Trying to find a cure for her distress, Gwen discovers that her and Finn’s late mother worked at the Alpine Lake Christian youth camp as a counselor back in the ‘50s. Gwen manages to persuade a reluctant Finn and her enthusiastic would-be boyfriend Ernesto (Miguel Mora) to apply there as counselors in training for the reopened camp’s winter session.

Just as the trio arrives, a raging snowstorm blocks off entry from the outside world. Finn, Gwen and Ernesto are stranded at the mostly empty camp with new owner/former counselor Mando (Demián Bichir), youthful current counselor Mustang (Arianna Rivas), uptight Barbara (Maev Beaty) and her conflict-avoiding spouse Ken (Graham Abbey).

There’s also an isolated, out-of-service pay phone standing in the middle of the ice-covered parking lot.

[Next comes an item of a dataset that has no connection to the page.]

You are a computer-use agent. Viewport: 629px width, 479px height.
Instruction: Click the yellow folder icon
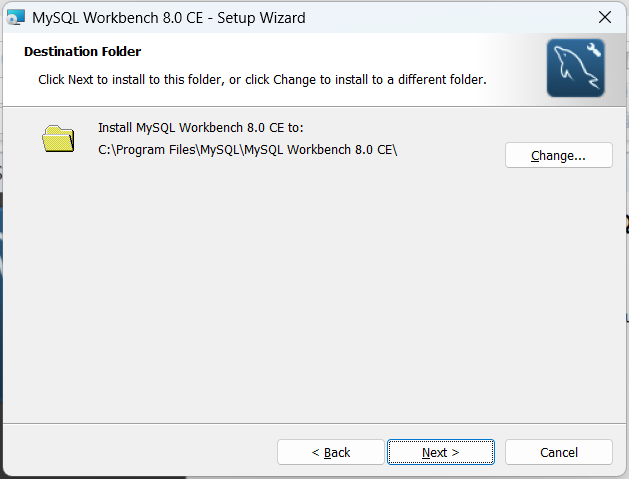(x=58, y=138)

Finn and Gwen hear it ring at different times.

As director, Derrickson makes good use of the frozen lake, the shrouded daylight, and all those bunk beds with creepy dark spaces beneath them. He and co-writer Cargill craft likable characters and agreeable banter.

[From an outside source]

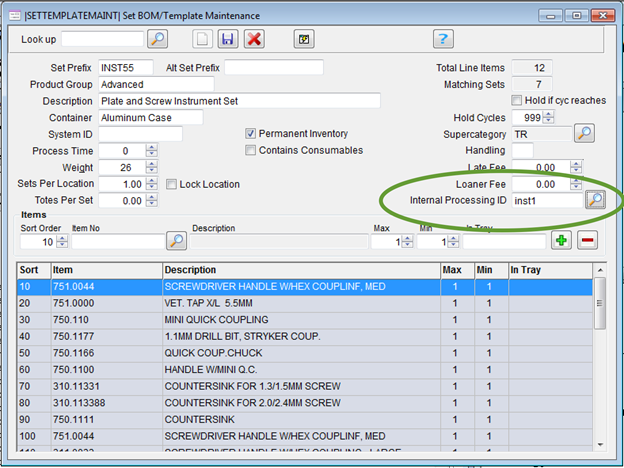Open help with the question mark icon

click(x=444, y=39)
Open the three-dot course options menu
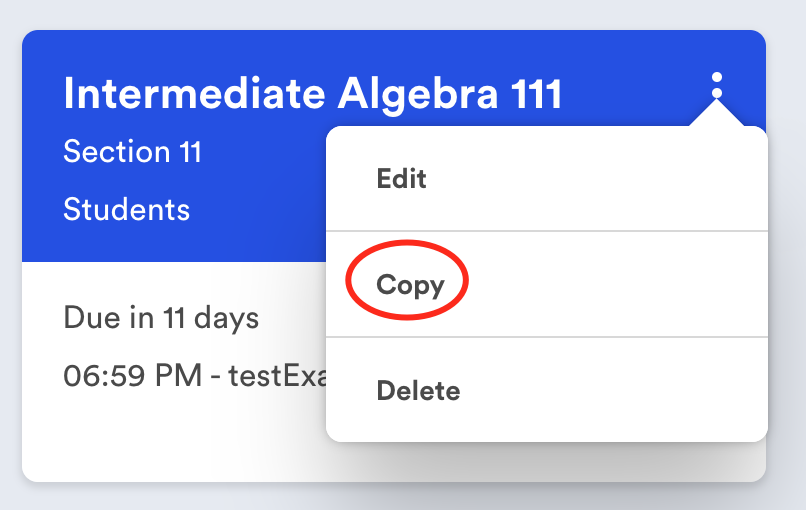This screenshot has height=510, width=806. pos(716,85)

The cast is good, and there’s clever use of Mora as the younger brother of the character he played in THE BLACK PHONE.

But something that may work against BLACK PHONE 2’s horror intentions is its YA tone. Despite those gory children’s ghosts, there’s so much emphasis on Gwen’s journey that the adventure tends to crowd out the scares.

We also don’t fully comprehend what the spectral Grabber can and can’t do. Maybe this revelation is being saved for a third installment to make a BLACK PHONE trilogy, but here it’s less suspenseful than baffling.

BLACK PHONE 2 is decent Halloween-time fun, but even with its R rating (mostly for language), it skews as more introduction to the genre than as an item for hardcore fans.